What you should do - Read the lines below, and copy any that contain the string "from".

=== Begin Enclosure ===

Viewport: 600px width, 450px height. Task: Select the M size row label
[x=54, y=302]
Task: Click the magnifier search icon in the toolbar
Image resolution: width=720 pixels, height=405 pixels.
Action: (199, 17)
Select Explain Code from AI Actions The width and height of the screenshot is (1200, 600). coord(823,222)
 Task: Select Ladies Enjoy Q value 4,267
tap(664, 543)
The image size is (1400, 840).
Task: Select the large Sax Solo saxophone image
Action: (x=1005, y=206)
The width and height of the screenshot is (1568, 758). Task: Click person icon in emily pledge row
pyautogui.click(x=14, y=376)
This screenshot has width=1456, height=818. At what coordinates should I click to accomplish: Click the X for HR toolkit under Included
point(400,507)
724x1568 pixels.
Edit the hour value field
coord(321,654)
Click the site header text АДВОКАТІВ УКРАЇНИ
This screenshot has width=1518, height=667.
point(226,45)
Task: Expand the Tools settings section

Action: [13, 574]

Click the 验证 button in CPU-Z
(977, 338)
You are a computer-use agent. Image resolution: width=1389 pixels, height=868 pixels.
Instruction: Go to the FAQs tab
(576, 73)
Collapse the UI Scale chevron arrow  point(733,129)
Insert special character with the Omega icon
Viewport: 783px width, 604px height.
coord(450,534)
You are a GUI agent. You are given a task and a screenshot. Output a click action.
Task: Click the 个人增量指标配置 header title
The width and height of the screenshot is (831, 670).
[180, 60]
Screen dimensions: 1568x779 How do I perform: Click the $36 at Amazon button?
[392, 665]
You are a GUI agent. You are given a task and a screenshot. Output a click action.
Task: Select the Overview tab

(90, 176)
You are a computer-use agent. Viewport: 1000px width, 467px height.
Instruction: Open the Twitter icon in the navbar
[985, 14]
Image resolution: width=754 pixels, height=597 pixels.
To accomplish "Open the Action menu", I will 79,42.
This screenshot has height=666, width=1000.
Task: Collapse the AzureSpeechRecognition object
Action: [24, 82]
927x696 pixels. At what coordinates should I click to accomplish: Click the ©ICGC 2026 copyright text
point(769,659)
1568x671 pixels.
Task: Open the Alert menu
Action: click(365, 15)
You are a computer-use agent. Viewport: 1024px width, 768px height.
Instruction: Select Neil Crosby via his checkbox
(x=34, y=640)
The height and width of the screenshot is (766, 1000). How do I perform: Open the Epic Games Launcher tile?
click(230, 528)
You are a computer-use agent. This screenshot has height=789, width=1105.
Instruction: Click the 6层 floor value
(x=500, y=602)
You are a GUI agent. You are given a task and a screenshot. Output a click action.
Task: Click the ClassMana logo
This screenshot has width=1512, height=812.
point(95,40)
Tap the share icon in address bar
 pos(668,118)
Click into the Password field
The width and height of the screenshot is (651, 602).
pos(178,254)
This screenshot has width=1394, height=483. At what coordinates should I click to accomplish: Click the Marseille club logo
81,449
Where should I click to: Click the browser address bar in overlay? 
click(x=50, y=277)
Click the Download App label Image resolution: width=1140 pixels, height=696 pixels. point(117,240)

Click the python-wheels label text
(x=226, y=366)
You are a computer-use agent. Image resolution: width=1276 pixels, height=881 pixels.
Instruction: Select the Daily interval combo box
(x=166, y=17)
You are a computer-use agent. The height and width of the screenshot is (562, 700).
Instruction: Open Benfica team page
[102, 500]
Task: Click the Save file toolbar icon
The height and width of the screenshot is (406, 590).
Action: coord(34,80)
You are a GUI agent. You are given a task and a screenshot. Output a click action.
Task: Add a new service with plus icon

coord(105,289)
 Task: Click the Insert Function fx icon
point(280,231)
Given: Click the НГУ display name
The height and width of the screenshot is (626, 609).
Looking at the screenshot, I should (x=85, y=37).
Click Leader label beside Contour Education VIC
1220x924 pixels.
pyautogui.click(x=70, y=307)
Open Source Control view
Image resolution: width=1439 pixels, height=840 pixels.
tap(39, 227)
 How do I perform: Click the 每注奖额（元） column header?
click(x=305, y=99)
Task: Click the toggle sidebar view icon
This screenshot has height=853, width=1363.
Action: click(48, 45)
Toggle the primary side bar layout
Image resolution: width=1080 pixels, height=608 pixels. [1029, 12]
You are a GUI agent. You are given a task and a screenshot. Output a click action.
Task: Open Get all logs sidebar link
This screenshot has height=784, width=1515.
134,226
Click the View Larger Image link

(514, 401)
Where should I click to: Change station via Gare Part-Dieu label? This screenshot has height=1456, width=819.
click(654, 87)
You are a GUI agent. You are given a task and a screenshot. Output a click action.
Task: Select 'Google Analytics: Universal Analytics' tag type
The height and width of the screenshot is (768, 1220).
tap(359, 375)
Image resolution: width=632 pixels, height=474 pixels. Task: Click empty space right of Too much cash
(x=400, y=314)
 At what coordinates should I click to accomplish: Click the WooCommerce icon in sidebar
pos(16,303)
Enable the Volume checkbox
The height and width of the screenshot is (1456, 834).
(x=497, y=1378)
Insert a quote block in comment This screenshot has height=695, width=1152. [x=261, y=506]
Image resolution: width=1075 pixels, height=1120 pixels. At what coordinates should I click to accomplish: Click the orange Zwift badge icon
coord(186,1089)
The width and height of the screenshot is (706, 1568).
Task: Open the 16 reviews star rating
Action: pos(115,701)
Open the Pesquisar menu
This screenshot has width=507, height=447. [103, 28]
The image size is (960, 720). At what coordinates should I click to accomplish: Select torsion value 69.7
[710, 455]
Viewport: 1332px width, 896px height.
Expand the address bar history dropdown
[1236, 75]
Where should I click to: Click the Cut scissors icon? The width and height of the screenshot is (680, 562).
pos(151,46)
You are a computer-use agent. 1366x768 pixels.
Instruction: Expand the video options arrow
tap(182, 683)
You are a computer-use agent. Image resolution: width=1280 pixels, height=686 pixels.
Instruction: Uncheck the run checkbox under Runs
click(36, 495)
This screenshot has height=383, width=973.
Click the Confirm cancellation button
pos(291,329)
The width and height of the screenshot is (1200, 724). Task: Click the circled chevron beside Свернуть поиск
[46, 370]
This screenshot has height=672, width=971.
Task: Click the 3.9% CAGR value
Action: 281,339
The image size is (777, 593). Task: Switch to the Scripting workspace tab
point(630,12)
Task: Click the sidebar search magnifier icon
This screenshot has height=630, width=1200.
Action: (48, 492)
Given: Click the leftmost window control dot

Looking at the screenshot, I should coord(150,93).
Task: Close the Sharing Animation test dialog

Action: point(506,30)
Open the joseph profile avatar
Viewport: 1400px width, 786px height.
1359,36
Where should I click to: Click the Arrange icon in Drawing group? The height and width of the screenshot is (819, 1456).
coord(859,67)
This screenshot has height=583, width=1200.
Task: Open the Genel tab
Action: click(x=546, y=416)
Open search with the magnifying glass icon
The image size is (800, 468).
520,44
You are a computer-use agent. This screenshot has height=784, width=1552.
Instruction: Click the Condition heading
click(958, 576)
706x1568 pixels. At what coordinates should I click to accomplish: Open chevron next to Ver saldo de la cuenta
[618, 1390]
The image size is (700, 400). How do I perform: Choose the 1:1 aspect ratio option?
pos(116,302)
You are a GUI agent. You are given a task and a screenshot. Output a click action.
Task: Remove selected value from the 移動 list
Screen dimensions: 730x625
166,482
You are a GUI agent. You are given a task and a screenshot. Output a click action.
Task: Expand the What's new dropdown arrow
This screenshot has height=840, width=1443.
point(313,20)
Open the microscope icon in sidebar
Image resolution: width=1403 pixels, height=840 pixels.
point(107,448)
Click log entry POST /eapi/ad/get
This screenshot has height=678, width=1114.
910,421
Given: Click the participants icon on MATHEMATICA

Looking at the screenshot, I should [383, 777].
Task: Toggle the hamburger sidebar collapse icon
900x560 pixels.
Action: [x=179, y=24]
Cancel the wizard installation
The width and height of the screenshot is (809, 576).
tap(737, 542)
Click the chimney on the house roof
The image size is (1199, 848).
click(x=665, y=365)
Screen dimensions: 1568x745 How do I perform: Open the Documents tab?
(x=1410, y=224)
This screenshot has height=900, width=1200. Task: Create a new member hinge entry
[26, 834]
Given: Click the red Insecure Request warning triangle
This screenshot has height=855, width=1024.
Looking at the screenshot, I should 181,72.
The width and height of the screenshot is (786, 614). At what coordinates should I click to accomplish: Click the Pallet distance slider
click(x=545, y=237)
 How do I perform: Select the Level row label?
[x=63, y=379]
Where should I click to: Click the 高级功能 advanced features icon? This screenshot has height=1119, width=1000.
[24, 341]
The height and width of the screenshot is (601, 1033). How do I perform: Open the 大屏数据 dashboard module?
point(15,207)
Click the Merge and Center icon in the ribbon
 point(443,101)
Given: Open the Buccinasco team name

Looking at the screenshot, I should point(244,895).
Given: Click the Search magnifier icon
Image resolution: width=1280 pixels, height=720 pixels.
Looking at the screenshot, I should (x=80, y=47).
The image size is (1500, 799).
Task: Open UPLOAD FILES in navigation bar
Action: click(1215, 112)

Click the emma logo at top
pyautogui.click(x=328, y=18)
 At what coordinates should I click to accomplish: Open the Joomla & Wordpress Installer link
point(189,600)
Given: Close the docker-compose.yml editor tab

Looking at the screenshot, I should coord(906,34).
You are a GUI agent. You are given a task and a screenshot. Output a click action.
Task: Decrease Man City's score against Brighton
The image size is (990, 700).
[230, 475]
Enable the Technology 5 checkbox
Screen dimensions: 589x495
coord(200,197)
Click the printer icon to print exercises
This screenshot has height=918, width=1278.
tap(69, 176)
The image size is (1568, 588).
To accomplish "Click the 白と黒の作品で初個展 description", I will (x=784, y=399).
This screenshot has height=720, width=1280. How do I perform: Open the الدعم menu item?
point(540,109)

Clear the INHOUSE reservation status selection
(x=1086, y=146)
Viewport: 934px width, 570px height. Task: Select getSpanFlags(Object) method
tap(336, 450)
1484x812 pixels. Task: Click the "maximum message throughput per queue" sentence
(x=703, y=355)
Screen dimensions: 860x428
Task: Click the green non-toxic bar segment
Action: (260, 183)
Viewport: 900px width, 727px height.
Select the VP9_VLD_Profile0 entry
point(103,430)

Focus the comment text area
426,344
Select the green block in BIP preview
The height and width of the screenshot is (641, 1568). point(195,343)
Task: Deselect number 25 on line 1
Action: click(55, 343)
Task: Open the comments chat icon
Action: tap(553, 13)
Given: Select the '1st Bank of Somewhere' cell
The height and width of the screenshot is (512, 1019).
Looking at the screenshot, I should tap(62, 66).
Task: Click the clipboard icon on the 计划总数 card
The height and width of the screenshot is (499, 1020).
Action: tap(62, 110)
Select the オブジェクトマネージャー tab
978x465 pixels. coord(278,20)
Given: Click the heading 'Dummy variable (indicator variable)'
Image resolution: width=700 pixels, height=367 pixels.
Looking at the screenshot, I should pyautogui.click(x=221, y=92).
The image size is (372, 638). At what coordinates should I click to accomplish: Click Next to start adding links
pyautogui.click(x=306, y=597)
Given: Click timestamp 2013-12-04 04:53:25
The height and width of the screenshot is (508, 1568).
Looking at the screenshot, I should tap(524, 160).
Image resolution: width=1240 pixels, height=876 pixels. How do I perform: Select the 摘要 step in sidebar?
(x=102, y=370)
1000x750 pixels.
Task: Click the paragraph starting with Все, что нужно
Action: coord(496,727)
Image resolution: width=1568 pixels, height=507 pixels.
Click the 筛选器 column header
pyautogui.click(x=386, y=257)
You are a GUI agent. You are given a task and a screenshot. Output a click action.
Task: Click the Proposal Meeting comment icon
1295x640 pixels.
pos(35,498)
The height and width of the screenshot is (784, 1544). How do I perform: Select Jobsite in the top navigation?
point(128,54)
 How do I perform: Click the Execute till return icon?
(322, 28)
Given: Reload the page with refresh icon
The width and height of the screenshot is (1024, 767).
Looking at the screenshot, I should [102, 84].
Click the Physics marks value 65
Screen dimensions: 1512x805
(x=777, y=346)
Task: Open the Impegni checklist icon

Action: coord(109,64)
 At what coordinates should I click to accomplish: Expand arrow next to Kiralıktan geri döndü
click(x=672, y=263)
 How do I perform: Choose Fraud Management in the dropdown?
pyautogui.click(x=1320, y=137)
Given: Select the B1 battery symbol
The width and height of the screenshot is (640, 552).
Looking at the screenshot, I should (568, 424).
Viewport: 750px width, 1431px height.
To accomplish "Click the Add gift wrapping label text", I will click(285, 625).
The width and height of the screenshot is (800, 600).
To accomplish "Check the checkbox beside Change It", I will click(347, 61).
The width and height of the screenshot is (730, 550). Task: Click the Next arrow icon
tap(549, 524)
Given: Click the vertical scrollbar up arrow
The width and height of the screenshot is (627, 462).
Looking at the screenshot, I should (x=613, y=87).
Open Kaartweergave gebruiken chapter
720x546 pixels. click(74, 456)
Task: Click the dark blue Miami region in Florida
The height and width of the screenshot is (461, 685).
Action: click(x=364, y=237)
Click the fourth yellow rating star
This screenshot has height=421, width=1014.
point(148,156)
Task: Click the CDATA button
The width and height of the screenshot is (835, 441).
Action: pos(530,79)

=== End Enclosure ===

Written solution -
Select Explain Code from AI Actions The width and height of the screenshot is (1200, 600). coord(823,222)
Task: Remove selected value from the 移動 list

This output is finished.